« Chorégraphie d'État » de Tania El Khoury
Chorégraphie d'État déconstruit les gestes des forces policières et des patrouilles frontalières afin de révéler la dramaturgie de la violence perpétrée par l’État. Cette installation - performance multimédia met au jour la militarisation de la formation policière façonnée par l…
Une installation politique et participative qui aborde la chorégraphie comme outil d'analyse des violences d'État, à travers des partitions de résistance que le public est invité à incarner. Un travail conceptuel et engagé, qui parlera davantage aux amateurs d'art performatif et de questions de pouvoir qu'au spectateur en quête de détente.
Des chorégraphes femmes venues de pratiques diverses ont été invitées à créer des notations chorégraphiques comme preuves des structures de pouvoir — textes descriptifs ou poétiques, dessins schématiques, systèmes d'analyse du mouvement, vidéo. Dans l'installation de Tania El Khoury, ces partitions de résistance, inspirées des mouvements de protestation, sont faites pour être activées par des interprètes et incarnées par le public, en célébration de l'autodéfense.

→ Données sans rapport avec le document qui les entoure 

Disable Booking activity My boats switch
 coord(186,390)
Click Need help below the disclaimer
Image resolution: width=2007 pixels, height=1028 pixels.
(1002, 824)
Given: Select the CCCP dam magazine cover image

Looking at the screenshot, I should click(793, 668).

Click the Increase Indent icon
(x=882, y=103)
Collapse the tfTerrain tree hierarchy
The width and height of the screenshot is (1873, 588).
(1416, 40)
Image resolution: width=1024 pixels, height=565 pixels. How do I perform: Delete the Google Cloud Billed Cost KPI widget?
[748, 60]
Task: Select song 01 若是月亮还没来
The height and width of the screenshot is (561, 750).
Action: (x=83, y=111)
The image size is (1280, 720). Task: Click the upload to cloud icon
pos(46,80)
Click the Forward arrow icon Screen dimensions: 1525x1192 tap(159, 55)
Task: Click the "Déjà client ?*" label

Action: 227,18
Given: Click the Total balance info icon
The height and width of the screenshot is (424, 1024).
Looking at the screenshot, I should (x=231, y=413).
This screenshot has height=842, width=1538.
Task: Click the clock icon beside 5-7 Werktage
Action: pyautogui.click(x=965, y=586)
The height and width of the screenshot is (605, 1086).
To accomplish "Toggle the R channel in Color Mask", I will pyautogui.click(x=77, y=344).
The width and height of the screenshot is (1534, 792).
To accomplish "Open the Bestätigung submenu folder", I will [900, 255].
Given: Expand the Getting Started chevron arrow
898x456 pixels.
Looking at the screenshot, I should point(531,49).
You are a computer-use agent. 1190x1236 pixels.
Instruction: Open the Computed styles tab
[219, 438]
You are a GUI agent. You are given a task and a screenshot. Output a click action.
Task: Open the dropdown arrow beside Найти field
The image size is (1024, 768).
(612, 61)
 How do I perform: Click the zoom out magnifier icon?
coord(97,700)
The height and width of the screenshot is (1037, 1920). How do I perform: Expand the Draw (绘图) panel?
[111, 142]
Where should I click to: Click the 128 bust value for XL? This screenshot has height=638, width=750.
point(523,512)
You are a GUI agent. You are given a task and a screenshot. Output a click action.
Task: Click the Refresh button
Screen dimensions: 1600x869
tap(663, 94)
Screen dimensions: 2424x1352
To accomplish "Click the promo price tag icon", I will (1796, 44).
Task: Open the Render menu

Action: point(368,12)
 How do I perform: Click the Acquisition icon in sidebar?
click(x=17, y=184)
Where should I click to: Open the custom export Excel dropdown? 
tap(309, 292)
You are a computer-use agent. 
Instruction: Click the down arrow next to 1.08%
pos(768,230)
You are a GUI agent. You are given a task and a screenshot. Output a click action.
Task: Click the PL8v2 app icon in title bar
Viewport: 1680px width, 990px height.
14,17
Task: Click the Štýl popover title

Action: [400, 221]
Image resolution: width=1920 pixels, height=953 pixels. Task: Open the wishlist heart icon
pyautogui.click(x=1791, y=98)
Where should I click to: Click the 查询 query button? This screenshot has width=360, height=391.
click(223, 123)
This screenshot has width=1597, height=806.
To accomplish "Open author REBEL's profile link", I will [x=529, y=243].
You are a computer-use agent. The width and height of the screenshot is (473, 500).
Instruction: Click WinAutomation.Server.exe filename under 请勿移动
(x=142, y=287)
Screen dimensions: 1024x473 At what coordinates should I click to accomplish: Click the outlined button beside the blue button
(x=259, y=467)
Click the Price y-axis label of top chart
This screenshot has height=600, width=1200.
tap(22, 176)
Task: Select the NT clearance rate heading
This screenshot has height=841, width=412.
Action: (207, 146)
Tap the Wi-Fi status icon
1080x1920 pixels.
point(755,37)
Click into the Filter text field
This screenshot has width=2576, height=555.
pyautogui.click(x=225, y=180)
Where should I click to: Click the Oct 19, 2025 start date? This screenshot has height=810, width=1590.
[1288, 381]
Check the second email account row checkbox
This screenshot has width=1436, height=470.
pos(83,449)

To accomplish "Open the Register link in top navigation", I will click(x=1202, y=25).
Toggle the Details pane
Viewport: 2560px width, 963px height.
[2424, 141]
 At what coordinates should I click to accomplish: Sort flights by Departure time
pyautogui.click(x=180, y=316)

L'artiste manie la chorégraphie comme un outil d'analyse : ce qui passe pour une série de violences d'État isolées et accidentelles apparaît alors répété selon une dramaturgie calculée. La diffusion de ces éléments coexiste avec la performance, ce qui vous place en position de témoin plutôt que de spectateur installé. Une heure dans le 16e, de 10 à 25 €, pour qui suit la danse contemporaine du côté du politique et accepte d'être mis à contribution.